Return all lines of the records that contain the word "settings".

▼

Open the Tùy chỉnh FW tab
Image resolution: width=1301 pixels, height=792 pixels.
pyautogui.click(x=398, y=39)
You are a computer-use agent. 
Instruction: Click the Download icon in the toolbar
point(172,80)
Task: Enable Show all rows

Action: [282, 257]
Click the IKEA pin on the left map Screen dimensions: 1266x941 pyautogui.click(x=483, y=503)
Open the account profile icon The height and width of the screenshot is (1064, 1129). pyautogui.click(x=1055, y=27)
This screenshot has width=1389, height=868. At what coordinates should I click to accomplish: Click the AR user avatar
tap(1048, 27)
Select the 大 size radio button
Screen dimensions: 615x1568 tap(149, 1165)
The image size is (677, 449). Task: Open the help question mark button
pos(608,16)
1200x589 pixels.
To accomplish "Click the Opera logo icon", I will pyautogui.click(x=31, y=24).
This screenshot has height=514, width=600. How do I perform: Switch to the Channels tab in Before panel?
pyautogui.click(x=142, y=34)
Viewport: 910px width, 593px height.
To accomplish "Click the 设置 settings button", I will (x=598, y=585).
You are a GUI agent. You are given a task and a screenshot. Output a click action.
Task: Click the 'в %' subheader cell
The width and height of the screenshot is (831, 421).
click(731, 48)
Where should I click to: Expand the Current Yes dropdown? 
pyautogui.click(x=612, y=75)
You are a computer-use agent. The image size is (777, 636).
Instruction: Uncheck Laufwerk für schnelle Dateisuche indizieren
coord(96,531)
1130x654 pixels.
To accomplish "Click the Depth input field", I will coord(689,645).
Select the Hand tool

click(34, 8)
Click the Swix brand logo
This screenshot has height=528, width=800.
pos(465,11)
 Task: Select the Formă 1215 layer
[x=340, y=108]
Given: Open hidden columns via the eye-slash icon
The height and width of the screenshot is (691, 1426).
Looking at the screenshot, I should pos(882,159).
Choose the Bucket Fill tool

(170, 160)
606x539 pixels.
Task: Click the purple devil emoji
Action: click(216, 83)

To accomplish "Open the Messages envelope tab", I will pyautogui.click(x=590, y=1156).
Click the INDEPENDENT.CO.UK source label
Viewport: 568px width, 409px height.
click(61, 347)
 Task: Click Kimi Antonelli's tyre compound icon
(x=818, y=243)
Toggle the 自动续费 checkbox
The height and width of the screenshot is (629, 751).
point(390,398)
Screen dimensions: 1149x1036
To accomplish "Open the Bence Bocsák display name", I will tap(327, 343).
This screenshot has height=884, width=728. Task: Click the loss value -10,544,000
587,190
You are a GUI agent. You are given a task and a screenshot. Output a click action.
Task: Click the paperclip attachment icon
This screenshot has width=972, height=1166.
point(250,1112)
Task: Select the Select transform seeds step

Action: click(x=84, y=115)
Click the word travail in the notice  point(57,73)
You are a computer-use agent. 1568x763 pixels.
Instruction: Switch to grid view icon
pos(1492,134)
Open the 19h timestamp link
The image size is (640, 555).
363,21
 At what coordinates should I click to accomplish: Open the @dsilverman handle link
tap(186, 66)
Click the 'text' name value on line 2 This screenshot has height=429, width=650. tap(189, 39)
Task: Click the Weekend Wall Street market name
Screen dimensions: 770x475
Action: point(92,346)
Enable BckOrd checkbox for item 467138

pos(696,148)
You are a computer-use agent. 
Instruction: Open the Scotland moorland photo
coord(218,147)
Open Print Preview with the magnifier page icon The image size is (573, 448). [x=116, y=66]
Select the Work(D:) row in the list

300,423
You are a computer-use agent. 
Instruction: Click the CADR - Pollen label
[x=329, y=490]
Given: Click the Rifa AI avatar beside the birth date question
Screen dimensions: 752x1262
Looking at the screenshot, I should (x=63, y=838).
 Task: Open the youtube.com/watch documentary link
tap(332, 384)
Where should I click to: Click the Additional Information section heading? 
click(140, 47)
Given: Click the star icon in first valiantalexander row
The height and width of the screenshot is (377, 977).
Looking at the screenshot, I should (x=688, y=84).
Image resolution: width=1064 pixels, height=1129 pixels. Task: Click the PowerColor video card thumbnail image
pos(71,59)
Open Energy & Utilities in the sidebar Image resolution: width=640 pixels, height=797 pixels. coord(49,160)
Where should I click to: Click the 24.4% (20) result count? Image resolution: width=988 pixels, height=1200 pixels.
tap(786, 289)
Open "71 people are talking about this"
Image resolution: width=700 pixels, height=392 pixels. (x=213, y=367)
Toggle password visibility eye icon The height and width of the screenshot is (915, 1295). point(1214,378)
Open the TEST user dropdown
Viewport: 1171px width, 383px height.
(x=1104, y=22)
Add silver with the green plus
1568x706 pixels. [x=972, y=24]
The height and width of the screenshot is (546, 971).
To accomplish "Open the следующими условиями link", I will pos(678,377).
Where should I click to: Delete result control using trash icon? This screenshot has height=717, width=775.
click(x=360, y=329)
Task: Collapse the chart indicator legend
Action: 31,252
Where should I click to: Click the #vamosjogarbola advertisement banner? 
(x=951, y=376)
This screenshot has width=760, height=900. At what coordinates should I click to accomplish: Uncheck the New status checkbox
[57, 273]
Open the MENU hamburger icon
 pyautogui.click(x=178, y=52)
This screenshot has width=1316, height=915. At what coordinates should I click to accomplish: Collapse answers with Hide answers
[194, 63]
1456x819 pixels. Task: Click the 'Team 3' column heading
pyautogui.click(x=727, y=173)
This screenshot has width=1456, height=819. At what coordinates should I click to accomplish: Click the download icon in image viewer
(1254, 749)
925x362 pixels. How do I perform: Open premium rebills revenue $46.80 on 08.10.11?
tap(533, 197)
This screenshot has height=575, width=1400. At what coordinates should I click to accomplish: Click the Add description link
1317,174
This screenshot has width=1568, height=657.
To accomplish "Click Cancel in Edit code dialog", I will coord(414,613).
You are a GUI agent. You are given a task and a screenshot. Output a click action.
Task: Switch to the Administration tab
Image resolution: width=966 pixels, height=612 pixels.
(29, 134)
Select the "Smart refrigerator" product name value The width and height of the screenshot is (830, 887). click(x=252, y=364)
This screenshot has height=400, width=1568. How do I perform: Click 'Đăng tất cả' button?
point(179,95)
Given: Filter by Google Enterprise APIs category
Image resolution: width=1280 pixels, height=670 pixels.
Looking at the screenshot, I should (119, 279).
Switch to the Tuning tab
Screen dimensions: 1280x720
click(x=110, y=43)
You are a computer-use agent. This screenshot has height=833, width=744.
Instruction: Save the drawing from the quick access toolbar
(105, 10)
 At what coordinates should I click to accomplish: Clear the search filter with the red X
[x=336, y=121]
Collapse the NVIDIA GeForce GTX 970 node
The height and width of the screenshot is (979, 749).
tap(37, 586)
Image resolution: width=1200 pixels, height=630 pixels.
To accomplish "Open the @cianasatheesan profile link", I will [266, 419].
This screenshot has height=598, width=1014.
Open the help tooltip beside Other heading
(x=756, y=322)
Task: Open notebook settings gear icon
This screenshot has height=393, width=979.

▲

- SOLUTION FOR THIS EXERCISE
To accomplish "Click the 设置 settings button", I will (x=598, y=585).
Task: Open notebook settings gear icon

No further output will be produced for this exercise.